[Begin]
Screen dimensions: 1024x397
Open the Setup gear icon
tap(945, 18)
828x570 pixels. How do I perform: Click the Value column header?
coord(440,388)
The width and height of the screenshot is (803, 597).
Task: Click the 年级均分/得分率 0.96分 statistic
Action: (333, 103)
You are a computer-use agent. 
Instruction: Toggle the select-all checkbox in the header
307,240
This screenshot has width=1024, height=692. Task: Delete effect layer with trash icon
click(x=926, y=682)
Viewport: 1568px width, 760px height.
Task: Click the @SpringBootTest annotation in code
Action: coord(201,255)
[End]
| STATED PROBLEM |
Filter the entries above and copy each line that contains the string "Task".

| CORRECT OUTPUT |
Task: Click the 年级均分/得分率 0.96分 statistic
This screenshot has width=1024, height=692. Task: Delete effect layer with trash icon
Task: Click the @SpringBootTest annotation in code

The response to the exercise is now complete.